======== Listed entries ========

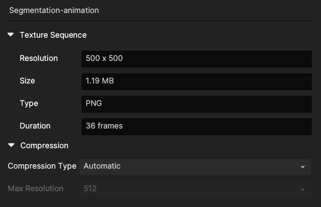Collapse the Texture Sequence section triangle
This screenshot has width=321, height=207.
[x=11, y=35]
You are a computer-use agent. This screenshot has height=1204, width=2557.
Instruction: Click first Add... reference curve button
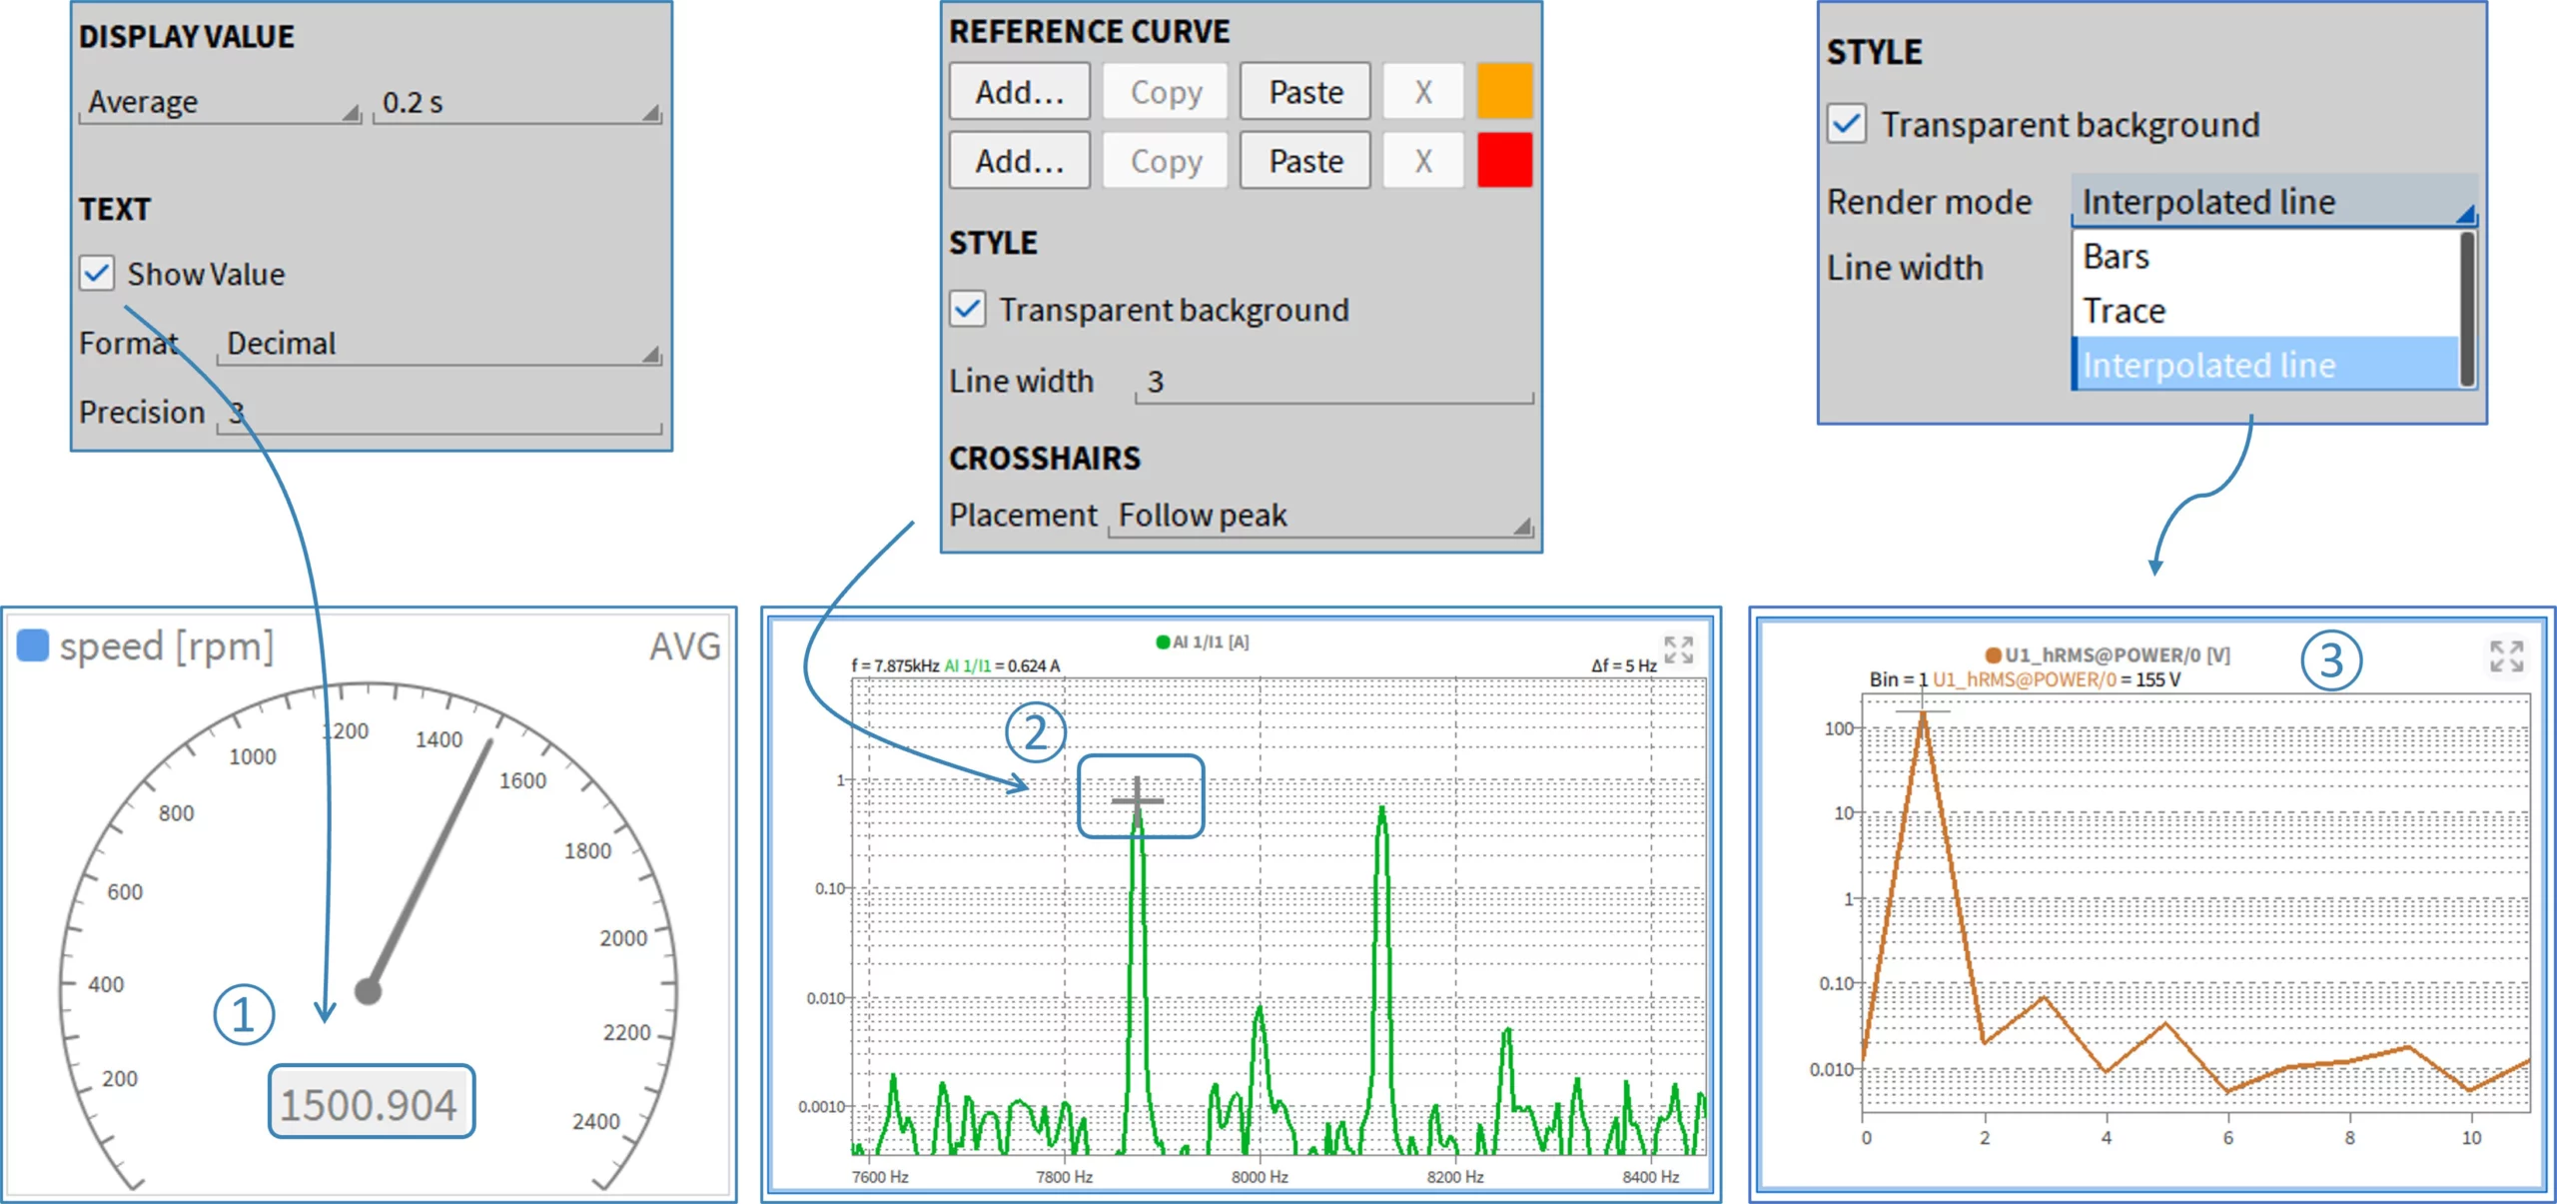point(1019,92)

========

Given exercise =
Rewrite all the records above with "reference curve" replaced by "baseline curve" and everything else unchanged, leaving out the pictures.

Answer to this problem =
Collapse the Texture Sequence section triangle
This screenshot has width=321, height=207.
[x=11, y=35]
You are a computer-use agent. This screenshot has height=1204, width=2557.
Instruction: Click first Add... baseline curve button
point(1019,92)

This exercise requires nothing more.